I would take the whatevers to downtown Manhattan. That was after taking MetroNorth commuter train from Connecticut to Grand Central. The whole enchilada, including some food and diet colas, could run a hundred bucks. And there was no guarantee I would land the assignments I was pitching for.
That's simply what a ghostwriter does who is determined to be positioned as "New York."
Of course, as happened this morning in Manhattan, there would be shut-downs. Sometimes it was the subway, as it was today. Other times it would be MetroNorth. For strap-hangers the experience was especially brutal this morning. It was 90 degrees. The humidity was high.
Two months ago, I, to repurpose Joan Didion's phrase, said Goodbye to All That. Somehow I did a deep courage dive.

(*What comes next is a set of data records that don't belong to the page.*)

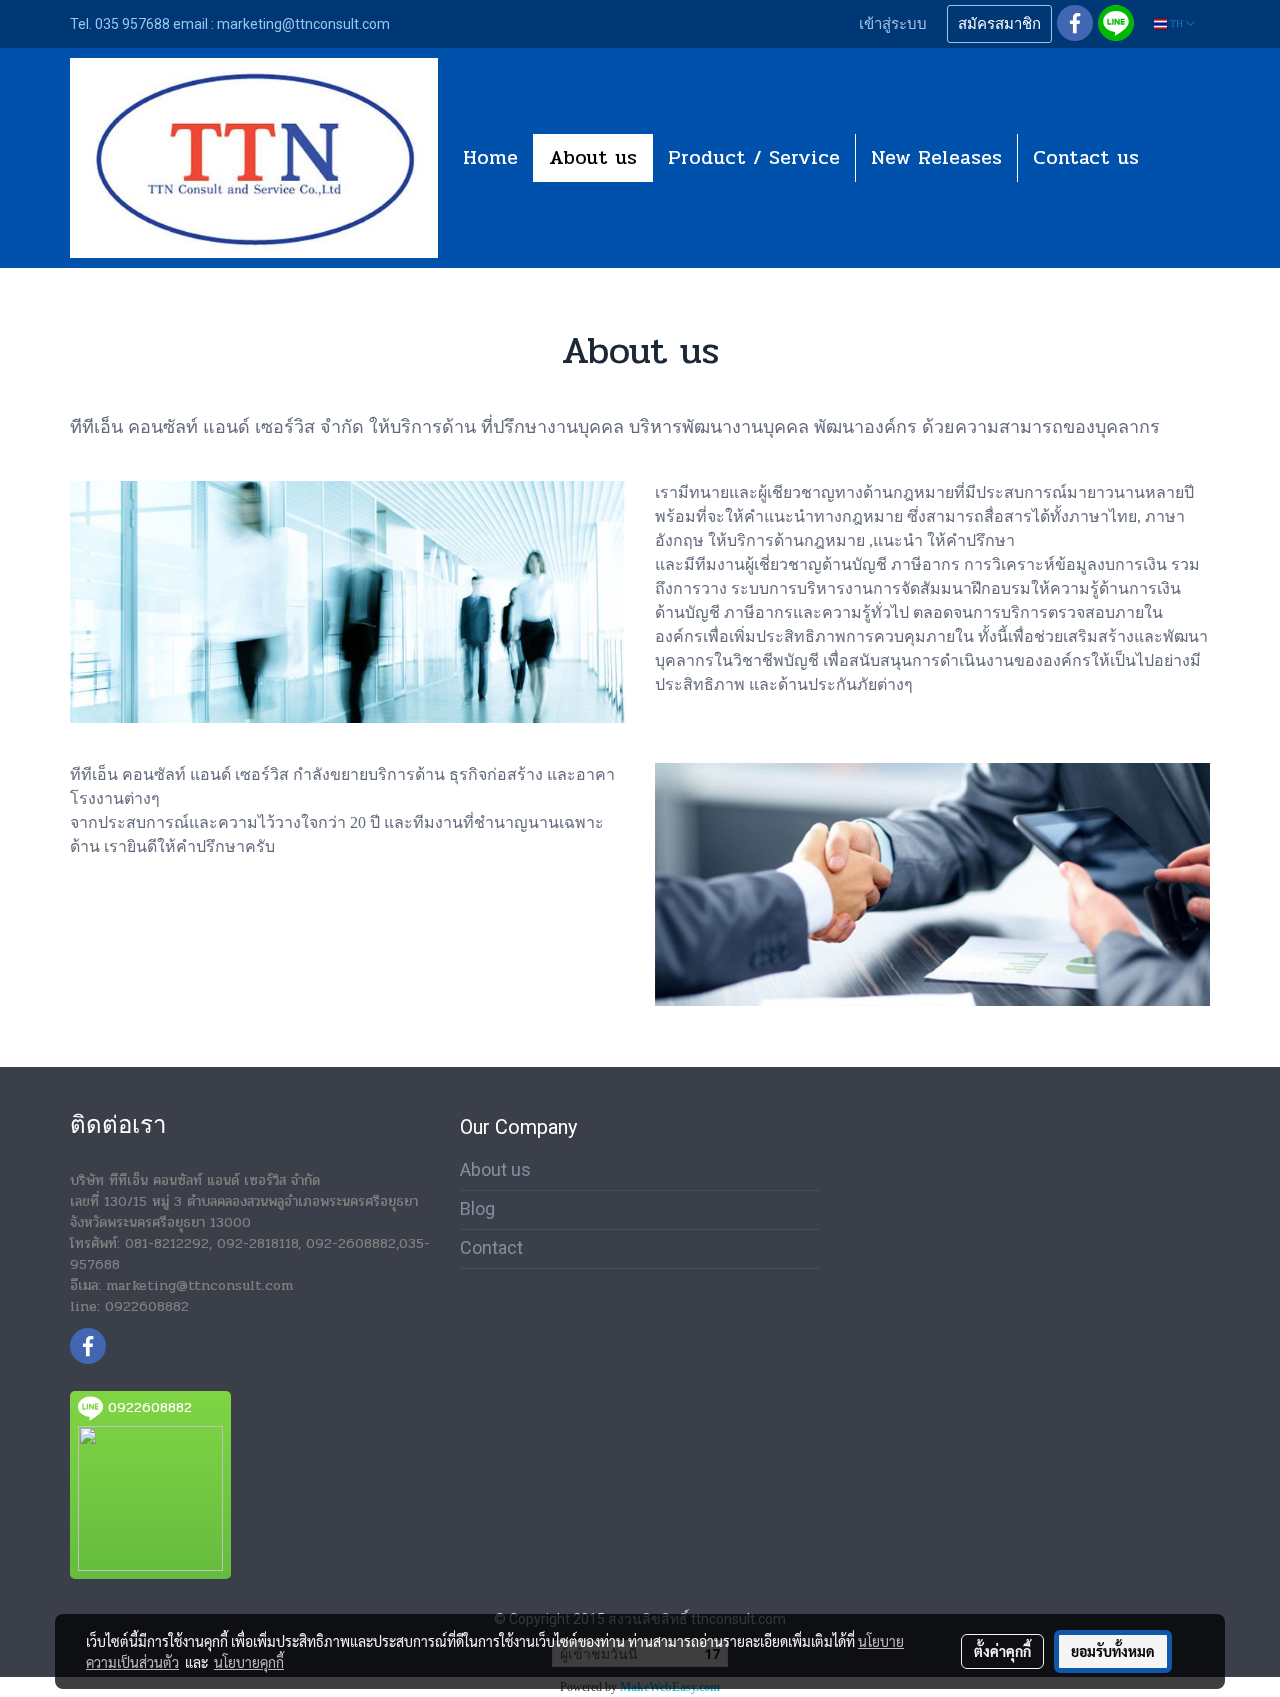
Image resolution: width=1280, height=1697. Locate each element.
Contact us (1086, 157)
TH (1176, 23)
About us (593, 157)
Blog (477, 1208)
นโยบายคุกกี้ (249, 1662)
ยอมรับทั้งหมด (1113, 1651)
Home (490, 157)
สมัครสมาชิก (999, 24)
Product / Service (754, 157)
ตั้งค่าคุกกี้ (1002, 1651)
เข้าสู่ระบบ (893, 24)
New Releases (936, 157)
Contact (491, 1247)
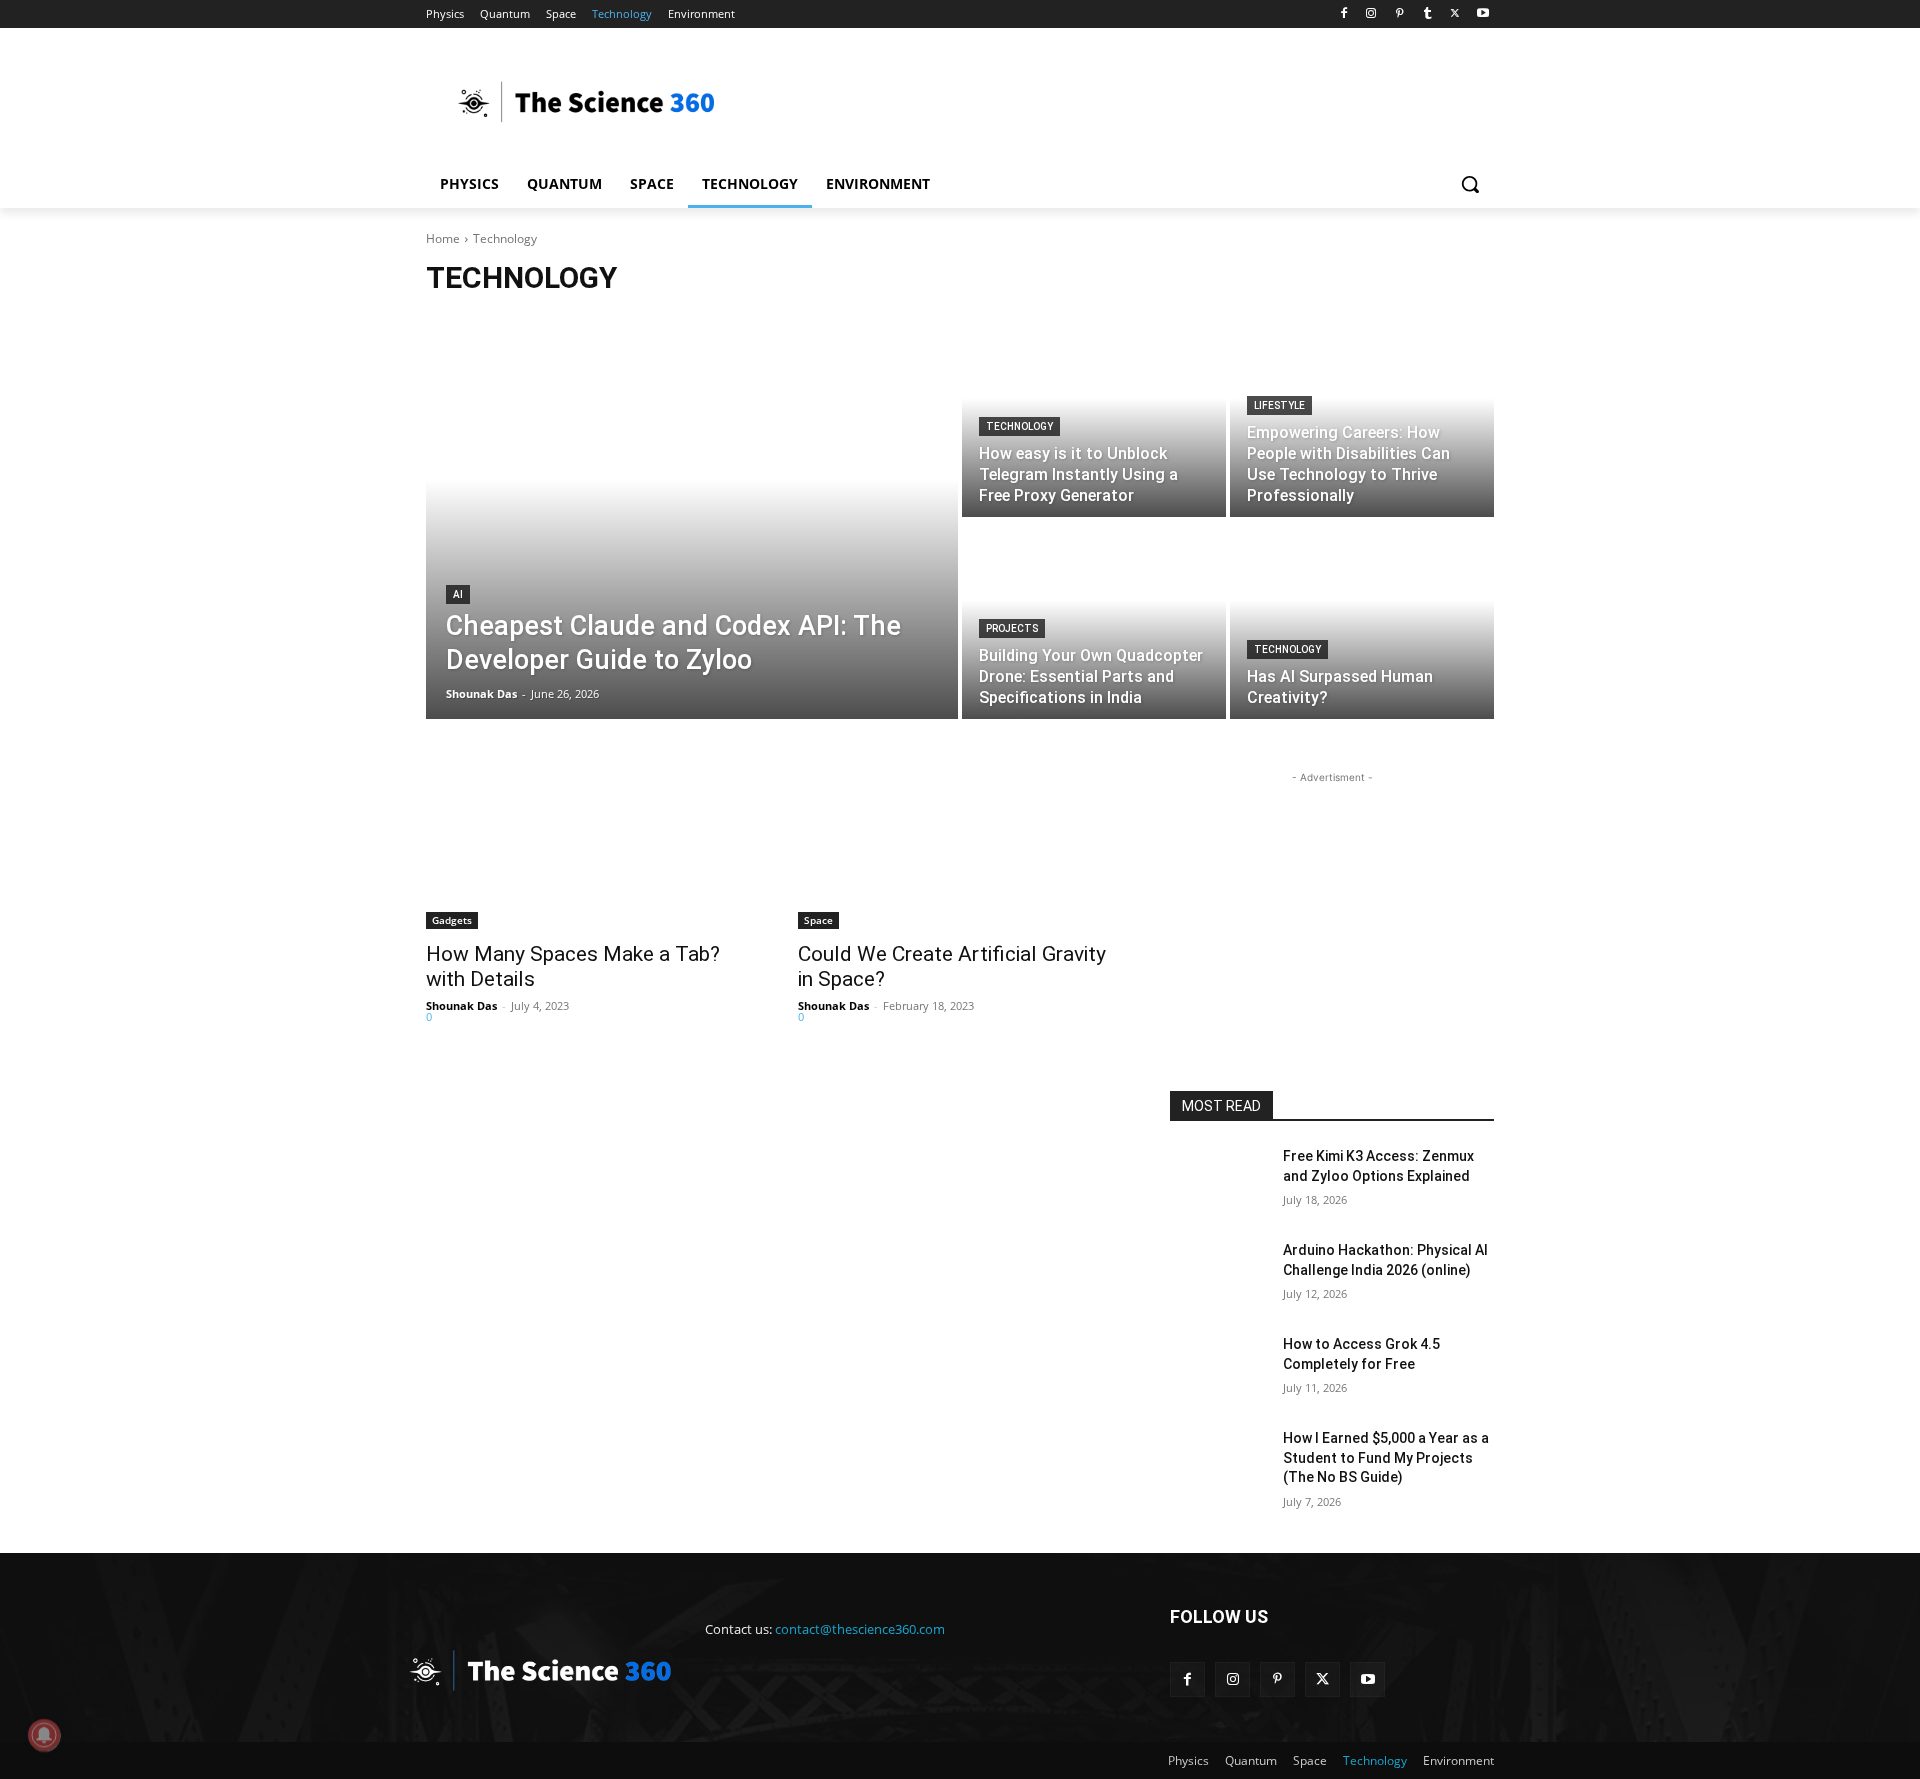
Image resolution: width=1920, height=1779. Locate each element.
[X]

I risked losing all business in Manhattan, along with Washington D.C., by relocating to the Southwest. My hunch was that by being here I would gain access, finally, to the market here. That did pan out. Last week I competed for an ongoing ghostwriting assignment in social media. This week I found out I got it.
Yes, so far so good about maintaining Manhattan and D.C. networks. I rise before 6 A.M. to accommodate the East Coast time zone.
But, do I feel schadenfreude that ghostwriters in New York City continue to endure tough traveling conditions?
Not at all.
As one cynical mentor told me, we have to choose our poison. No, earning a living isn't all sweetness and light. For the inconvenience and expense of getting around Manhattan I have exchanged 115-degree heat, dust storms, and where not one person has yet asked me, "What do you do?" The extreme NorthEast Corridor careerism I used to complain about I miss.